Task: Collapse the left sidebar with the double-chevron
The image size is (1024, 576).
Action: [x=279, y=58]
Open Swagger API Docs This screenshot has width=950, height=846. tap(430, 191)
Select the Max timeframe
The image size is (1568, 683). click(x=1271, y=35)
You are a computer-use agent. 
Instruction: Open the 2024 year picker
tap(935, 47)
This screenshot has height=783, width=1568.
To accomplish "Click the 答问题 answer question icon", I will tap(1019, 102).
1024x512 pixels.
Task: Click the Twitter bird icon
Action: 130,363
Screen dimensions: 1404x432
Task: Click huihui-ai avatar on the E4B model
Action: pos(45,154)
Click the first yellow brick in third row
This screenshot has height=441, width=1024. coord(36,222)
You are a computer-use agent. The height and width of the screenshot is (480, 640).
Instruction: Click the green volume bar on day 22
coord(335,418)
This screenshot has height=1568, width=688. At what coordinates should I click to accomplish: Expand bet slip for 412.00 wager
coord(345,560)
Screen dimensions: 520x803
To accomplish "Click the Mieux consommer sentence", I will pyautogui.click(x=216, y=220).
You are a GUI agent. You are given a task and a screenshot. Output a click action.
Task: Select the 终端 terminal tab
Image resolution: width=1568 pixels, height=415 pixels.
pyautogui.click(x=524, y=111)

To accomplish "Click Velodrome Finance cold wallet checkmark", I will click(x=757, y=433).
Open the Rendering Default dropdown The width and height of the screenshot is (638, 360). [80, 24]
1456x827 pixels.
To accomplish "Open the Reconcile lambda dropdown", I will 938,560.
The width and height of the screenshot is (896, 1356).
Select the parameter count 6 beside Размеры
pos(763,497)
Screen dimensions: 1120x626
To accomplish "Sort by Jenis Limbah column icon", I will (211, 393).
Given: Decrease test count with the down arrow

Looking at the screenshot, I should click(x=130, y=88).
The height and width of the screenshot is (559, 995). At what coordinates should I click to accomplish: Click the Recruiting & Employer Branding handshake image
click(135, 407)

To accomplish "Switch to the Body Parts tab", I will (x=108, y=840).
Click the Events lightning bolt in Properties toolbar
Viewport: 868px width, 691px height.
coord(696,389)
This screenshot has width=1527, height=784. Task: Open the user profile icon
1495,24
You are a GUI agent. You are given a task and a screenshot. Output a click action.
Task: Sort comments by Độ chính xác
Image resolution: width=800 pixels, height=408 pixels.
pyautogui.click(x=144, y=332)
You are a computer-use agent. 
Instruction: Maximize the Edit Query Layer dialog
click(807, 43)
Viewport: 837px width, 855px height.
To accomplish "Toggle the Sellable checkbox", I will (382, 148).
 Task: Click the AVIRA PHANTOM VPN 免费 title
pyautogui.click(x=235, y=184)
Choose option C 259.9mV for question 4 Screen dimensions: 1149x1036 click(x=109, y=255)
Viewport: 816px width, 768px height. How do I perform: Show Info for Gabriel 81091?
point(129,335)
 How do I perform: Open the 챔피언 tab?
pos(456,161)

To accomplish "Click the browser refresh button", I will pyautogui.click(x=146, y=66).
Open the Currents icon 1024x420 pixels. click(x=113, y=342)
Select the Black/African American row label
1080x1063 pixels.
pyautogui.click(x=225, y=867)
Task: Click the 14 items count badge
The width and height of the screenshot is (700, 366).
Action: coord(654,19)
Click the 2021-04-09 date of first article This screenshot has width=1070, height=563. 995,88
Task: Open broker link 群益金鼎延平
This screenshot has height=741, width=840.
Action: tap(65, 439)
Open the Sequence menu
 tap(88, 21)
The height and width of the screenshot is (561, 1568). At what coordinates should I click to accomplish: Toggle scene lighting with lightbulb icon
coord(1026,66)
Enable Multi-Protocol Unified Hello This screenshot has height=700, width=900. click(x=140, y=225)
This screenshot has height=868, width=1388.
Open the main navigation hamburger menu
--
--- AIM OF THE EXERCISE ---
Copy the listing above line for line, with no changes.

--- TASK RESULT ---
Task: Collapse the left sidebar with the double-chevron
The image size is (1024, 576).
Action: [x=279, y=58]
Open Swagger API Docs This screenshot has width=950, height=846. tap(430, 191)
Select the Max timeframe
The image size is (1568, 683). click(x=1271, y=35)
You are a computer-use agent. 
Instruction: Open the 2024 year picker
tap(935, 47)
This screenshot has height=783, width=1568.
To accomplish "Click the 答问题 answer question icon", I will tap(1019, 102).
1024x512 pixels.
Task: Click the Twitter bird icon
Action: 130,363
Screen dimensions: 1404x432
Task: Click huihui-ai avatar on the E4B model
Action: pos(45,154)
Click the first yellow brick in third row
This screenshot has height=441, width=1024. coord(36,222)
You are a computer-use agent. The height and width of the screenshot is (480, 640).
Instruction: Click the green volume bar on day 22
coord(335,418)
This screenshot has height=1568, width=688. At what coordinates should I click to accomplish: Expand bet slip for 412.00 wager
coord(345,560)
Screen dimensions: 520x803
To accomplish "Click the Mieux consommer sentence", I will pyautogui.click(x=216, y=220).
You are a GUI agent. You are given a task and a screenshot. Output a click action.
Task: Select the 终端 terminal tab
Image resolution: width=1568 pixels, height=415 pixels.
pyautogui.click(x=524, y=111)

To accomplish "Click Velodrome Finance cold wallet checkmark", I will click(x=757, y=433).
Open the Rendering Default dropdown The width and height of the screenshot is (638, 360). [80, 24]
1456x827 pixels.
To accomplish "Open the Reconcile lambda dropdown", I will 938,560.
The width and height of the screenshot is (896, 1356).
Select the parameter count 6 beside Размеры
pos(763,497)
Screen dimensions: 1120x626
To accomplish "Sort by Jenis Limbah column icon", I will (211, 393).
Given: Decrease test count with the down arrow

Looking at the screenshot, I should click(x=130, y=88).
The height and width of the screenshot is (559, 995). At what coordinates should I click to accomplish: Click the Recruiting & Employer Branding handshake image
click(135, 407)

To accomplish "Switch to the Body Parts tab", I will (x=108, y=840).
Click the Events lightning bolt in Properties toolbar
Viewport: 868px width, 691px height.
coord(696,389)
This screenshot has width=1527, height=784. Task: Open the user profile icon
1495,24
You are a GUI agent. You are given a task and a screenshot. Output a click action.
Task: Sort comments by Độ chính xác
Image resolution: width=800 pixels, height=408 pixels.
pyautogui.click(x=144, y=332)
You are a computer-use agent. 
Instruction: Maximize the Edit Query Layer dialog
click(807, 43)
Viewport: 837px width, 855px height.
To accomplish "Toggle the Sellable checkbox", I will (382, 148).
 Task: Click the AVIRA PHANTOM VPN 免费 title
pyautogui.click(x=235, y=184)
Choose option C 259.9mV for question 4 Screen dimensions: 1149x1036 click(x=109, y=255)
Viewport: 816px width, 768px height. How do I perform: Show Info for Gabriel 81091?
point(129,335)
 How do I perform: Open the 챔피언 tab?
pos(456,161)

To accomplish "Click the browser refresh button", I will pyautogui.click(x=146, y=66).
Open the Currents icon 1024x420 pixels. click(x=113, y=342)
Select the Black/African American row label
1080x1063 pixels.
pyautogui.click(x=225, y=867)
Task: Click the 14 items count badge
The width and height of the screenshot is (700, 366).
Action: coord(654,19)
Click the 2021-04-09 date of first article This screenshot has width=1070, height=563. 995,88
Task: Open broker link 群益金鼎延平
This screenshot has height=741, width=840.
Action: tap(65, 439)
Open the Sequence menu
 tap(88, 21)
The height and width of the screenshot is (561, 1568). At what coordinates should I click to accomplish: Toggle scene lighting with lightbulb icon
coord(1026,66)
Enable Multi-Protocol Unified Hello This screenshot has height=700, width=900. click(x=140, y=225)
This screenshot has height=868, width=1388.
Open the main navigation hamburger menu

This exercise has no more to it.